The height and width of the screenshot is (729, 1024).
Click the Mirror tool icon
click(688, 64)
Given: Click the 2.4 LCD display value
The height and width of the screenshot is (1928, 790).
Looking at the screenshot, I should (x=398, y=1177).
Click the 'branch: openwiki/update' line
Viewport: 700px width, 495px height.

> WHAT THE EXERCISE ASKS
Working from the material above, reproduce it in full and unchanged.

> OUTPUT FOR THIS TASK
The height and width of the screenshot is (729, 1024).
Click the Mirror tool icon
click(688, 64)
Given: Click the 2.4 LCD display value
The height and width of the screenshot is (1928, 790).
Looking at the screenshot, I should (x=398, y=1177).
Click the 'branch: openwiki/update' line
Viewport: 700px width, 495px height.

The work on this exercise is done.